*EXTRACTED TEXT*:
· · · · ·
On Sep. 16, the Detroit-based Covisint, a healthcare IT vendor specializing in cloud-based solutions, will release the results of a study conducted by the Atlanta-based Porter Research and sponsored by Covisint, and which was based on interviews with 49 senior healthcare executives, 20 of whom were CIOs and other senior IT executives.
Among those senior healthcare executives interviewed for the study, 58 percent rated their confidence in cloud computing to access information from disparate locations, on a scale of 1 to 5. That finding is significant, despite the limited size of the survey cohort, since, at the same time, 72 percent of respondents stated that they plan to submit reporting to the Physician Quality Reporting System (PQRS) to obtain reimbursements and avoid penalties in the value-based purchasing program under the Affordable Care Act (ACA). Meanwhile, a majority of respondents (60 percent) also report that their physicians access a community view of patients’ care plans via electronic health records (EHRs), while about half (49 percent) of respondents will use their current EHR vendors to address their secure-messaging needs within the next year.
In assessing the results of the study, Cynthia Porter, president of Porter Research, noted in a statement that “Healthcare is changing with a vengeance, and companies who excel at improving the cost and quality of care will benefit from these findings. We set out to determine where the true, industry game-changers were,” Porter added, “and the results were-eye-popping. For instance, how revealing was it that 59 percent of the nation’s leading healthcare execs place a high importance in cloud-based technologies, even though the industry is still greater than 70-percent paper-based?” Significantly, one-third of respondents said that their EHRs lacked critical population health management and reporting capabilities.
· · · · ·
*DATASET EXTRACT*:
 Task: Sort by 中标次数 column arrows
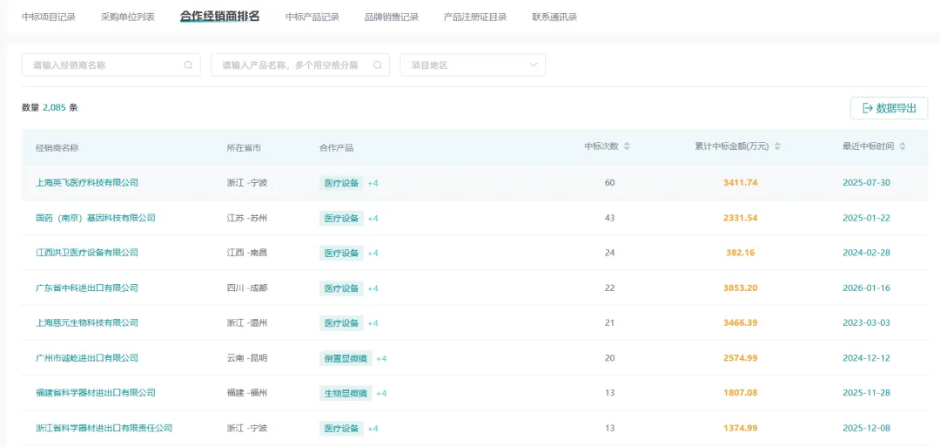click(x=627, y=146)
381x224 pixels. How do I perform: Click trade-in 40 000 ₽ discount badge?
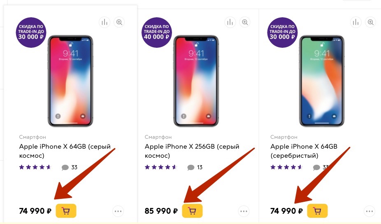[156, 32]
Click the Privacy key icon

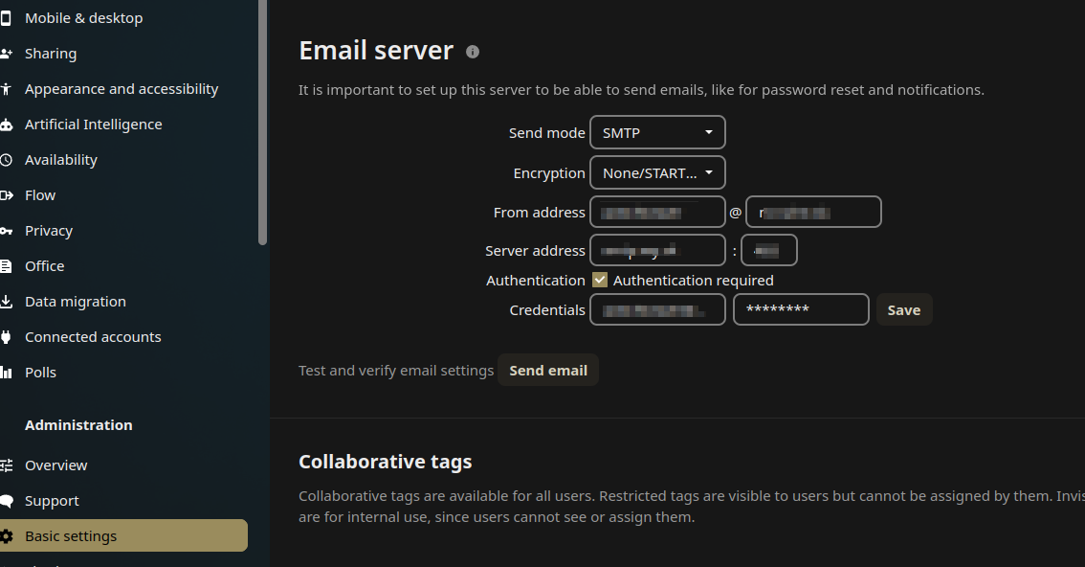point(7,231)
· · · · ·
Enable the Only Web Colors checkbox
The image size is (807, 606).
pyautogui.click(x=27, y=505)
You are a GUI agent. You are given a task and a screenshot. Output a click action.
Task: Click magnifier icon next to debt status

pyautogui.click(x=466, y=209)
· · · · ·
*COMPLETE THE FOLLOWING*:
[A] From the article on the Covisint study, render this sentence in Spanish: "Significantly, one-third of respondents said that their EHRs lacked critical population health management and reporting capabilities."
[B] Transcribe the stretch of the article on the Covisint study from "Among those senior" through "the next year.".

*EXPECTED RESULTS*:
[A] Cabe destacar que un tercio de los encuestados afirmó que sus EHR carecían de capacidades críticas de gestión de la salud de la población y de elaboración de informes.

[B]
Among those senior healthcare executives interviewed for the study, 58 percent rated their confidence in cloud computing to access information from disparate locations, on a scale of 1 to 5. That finding is significant, despite the limited size of the survey cohort, since, at the same time, 72 percent of respondents stated that they plan to submit reporting to the Physician Quality Reporting System (PQRS) to obtain reimbursements and avoid penalties in the value-based purchasing program under the Affordable Care Act (ACA). Meanwhile, a majority of respondents (60 percent) also report that their physicians access a community view of patients’ care plans via electronic health records (EHRs), while about half (49 percent) of respondents will use their current EHR vendors to address their secure-messaging needs within the next year.